A political commentator in The Guardian this week reckoned that Teresa May risked becoming an accidental Europe-wrecker. I’ve got news for him. It’s not necessarily our Prime Minister who risks wrecking Europe. The latter is doing a pretty good job on its own!
As an EU pragmatist who basically voted for a trading block in 1975 at a time when it was uncertain whether capitalism would triumph over communism and at a time when the ‘club’ we were staying in was small enough to manage the affairs of states whose interests were broadly similar, I have always struggled to defend what that club has become, particularly in the way that it has dealt with economically weaker countries like Greece, to give just one example.
I did vote to remain on 23 June, not out of any enthusiasm for the EU in its present form but more out of ‘better the devil you know’. I accept the ‘verdict of the British people’ because I am a democrat. I personally do NOT want a second referendum now, although I can see why many people do. The problem for me is that I don’t want to be labeled a sore loser, nor do I wish to be portrayed as someone wishing to ‘punish’ my fellow citizens for making what I arrogantly assume to have been the wrong choice.
As with immigration, those of us on the ‘liberal’ wing of the political divide appeared to ignore the fact that, for many people, the issue of sovereignty did play a more significant role in their lives than we cared to admit. Our complacency, as epitomised by Nick Clegg’s unfortunate remark, “More or less the same”, when asked how the EU might look in ten years time, was a prime reason why the nation voted narrowly to leave. Our collective hubris blinded us to what was happening on the ground. The same attitude could prove to be the death knell of the EU as it is today, unless the leading politicians in mainland Europe wake up and smell the coffee.
The problem is that, were we to be given a second vote ( a ‘two referendum’ strategy that even arch Brexiter, Dominic Cummings, apparently favoured at one time ), would there still be an EU in which to remain? Much will depend on what happens in three of the founding states next year following their national elections, not forgetting recent events in another, let alone any ‘deal’ that can be negotiated in the next couple of years, if at all.
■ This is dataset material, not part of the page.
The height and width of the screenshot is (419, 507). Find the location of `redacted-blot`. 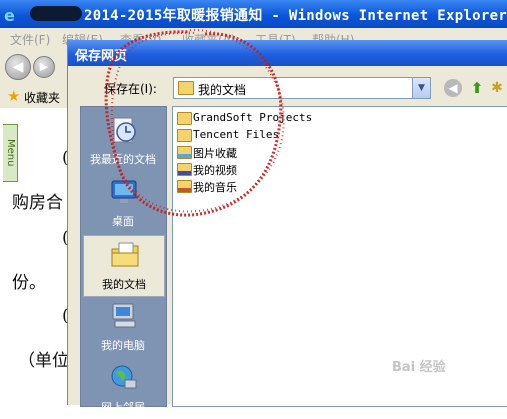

As far as our country’s ability to forge deals with more far flung countries is concerned, a possible trade war between a Trump led USA and China might make it hard for a little country like ours to have our voice heard. Similarly, to rely on links with our Commonwealth friends could come up against their geographic reliance, in the cases of Canada, Australia, New Zealand and possibly India, on their economically powerful neighbours.
When the Berlin Wall symbolically came down in 1989, which, in effect, signalled the end of the Cold War which had dominated my generation for most of our lives, I really thought we had it made. How wrong I appear to have been. Since then we have seen the rise of militant Islam and of the strong man, as epitomised by politicians like Trump and Putin, as well as the reinforcement of the power of the multinationals at the same time as the emasculation of and lack of faith in representative democracy has increased. The last time we were here was probably in the 1930s; and we all know what came next.